*** Opening RECORDED DATA ***

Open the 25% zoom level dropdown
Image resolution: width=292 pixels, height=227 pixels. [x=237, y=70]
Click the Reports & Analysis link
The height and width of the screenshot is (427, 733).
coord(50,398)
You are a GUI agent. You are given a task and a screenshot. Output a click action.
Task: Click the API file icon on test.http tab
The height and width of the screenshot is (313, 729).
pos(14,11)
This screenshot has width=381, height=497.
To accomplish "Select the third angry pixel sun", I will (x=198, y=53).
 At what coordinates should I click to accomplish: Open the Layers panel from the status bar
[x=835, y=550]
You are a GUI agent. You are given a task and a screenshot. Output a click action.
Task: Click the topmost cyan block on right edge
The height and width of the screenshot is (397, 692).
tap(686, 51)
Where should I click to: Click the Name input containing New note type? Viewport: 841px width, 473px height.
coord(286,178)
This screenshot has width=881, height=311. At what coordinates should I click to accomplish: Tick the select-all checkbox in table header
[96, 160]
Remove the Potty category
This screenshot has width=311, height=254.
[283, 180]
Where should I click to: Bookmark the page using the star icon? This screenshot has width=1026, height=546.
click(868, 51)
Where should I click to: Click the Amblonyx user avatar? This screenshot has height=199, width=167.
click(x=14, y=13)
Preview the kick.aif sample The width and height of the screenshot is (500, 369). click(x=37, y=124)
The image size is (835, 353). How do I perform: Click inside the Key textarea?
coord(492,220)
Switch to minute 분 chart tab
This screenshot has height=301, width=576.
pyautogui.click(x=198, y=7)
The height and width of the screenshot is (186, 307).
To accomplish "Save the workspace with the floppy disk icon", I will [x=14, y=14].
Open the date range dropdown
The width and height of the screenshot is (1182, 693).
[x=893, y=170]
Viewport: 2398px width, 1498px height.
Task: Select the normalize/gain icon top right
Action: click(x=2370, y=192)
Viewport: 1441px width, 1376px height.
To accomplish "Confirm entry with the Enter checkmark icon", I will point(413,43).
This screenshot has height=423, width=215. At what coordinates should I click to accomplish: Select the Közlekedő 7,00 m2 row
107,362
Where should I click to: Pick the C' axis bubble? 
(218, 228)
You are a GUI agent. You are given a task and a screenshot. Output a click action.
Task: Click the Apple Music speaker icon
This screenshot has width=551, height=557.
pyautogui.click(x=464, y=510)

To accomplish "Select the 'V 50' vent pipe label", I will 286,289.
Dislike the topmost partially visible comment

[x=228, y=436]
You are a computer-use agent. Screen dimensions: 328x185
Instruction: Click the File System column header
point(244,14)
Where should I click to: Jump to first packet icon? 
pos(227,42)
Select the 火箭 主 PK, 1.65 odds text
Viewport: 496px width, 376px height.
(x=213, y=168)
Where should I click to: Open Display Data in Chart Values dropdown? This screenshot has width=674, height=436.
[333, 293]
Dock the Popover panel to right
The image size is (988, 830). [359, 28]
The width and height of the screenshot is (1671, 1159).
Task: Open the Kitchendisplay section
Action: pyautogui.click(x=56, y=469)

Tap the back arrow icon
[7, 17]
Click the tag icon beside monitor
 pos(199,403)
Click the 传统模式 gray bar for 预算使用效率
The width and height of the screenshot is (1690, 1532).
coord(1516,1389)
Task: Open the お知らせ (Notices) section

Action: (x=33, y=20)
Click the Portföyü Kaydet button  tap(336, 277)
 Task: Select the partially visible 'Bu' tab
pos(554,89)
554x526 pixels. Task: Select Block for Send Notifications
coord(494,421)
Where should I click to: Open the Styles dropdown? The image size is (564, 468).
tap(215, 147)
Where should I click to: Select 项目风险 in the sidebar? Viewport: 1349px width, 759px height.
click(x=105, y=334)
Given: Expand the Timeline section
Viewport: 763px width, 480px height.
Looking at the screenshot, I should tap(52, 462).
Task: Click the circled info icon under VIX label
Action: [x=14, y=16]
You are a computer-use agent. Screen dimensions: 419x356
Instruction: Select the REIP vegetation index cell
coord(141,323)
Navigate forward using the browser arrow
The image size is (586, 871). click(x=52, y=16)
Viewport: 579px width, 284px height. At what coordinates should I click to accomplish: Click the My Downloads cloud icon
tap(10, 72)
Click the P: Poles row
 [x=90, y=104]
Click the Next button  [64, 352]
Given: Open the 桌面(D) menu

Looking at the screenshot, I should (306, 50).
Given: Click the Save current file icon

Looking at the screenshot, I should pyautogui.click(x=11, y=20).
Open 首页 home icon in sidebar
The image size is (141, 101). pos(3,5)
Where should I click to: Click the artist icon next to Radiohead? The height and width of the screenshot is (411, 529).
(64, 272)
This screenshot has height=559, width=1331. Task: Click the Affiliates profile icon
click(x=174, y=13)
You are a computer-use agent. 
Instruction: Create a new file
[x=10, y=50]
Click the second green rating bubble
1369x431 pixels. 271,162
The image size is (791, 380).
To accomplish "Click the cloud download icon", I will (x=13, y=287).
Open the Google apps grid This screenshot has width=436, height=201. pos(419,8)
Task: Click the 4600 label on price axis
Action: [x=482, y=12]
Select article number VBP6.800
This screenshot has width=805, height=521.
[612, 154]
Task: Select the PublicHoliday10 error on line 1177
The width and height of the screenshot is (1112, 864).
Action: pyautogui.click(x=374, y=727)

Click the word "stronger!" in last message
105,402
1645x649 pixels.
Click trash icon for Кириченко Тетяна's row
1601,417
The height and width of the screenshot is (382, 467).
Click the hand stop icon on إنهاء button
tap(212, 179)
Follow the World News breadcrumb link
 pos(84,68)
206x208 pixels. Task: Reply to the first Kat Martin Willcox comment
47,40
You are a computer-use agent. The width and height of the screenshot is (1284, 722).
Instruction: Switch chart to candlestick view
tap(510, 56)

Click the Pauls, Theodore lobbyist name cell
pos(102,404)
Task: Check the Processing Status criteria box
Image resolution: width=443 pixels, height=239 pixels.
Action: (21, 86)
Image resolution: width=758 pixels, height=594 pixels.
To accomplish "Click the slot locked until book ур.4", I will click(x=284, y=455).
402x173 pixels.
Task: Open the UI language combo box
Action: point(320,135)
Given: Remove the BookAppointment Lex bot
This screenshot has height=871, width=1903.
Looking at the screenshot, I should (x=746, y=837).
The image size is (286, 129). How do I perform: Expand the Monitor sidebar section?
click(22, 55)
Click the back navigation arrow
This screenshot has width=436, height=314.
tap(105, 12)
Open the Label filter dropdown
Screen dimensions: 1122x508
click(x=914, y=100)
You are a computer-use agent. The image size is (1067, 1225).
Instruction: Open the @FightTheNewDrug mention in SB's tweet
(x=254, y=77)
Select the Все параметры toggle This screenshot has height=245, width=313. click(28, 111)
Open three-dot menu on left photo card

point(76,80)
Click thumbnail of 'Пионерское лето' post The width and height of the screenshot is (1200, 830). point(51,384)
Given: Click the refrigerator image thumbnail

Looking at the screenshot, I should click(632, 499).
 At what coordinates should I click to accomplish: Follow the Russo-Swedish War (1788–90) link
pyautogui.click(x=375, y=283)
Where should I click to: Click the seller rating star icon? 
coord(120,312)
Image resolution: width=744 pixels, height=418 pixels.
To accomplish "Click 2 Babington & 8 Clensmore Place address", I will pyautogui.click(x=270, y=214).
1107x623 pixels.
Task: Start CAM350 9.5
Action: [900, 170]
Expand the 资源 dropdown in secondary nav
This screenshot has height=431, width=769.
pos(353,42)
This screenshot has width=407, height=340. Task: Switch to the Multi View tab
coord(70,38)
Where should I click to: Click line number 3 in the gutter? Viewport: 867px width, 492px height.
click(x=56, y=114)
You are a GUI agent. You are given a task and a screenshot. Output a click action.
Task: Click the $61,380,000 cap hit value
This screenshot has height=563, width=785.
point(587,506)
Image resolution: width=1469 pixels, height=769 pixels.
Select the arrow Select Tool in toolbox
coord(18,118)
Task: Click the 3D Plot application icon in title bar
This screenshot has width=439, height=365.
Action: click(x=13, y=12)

*** Closing RECORDED DATA ***

• [TASK INSTRUCTIONS] Each line from the one that contains "Select the arrow Select Tool in toolbox" through the end of the records must be repeated exactly. No other line belongs in the answer.

• [RESPONSE FOR THIS EXERCISE]
Select the arrow Select Tool in toolbox
coord(18,118)
Task: Click the 3D Plot application icon in title bar
This screenshot has width=439, height=365.
Action: click(x=13, y=12)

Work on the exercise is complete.